* [PROMPT]
Look through the lines below for the word "agent", and copy every line that has it.

* [EXCERPTED DATA]
++++++

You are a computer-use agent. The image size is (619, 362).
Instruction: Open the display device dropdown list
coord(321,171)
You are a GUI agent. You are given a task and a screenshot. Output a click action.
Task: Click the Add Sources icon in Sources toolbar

++++++

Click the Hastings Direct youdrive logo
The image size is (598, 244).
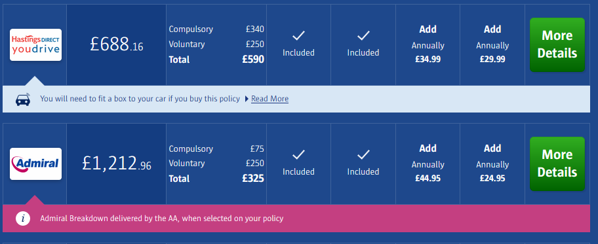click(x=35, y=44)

++++++

* [OUTPUT FOR THIS TASK]
You are a computer-use agent. The image size is (619, 362).
You are a GUI agent. You are given a task and a screenshot. Output a click action.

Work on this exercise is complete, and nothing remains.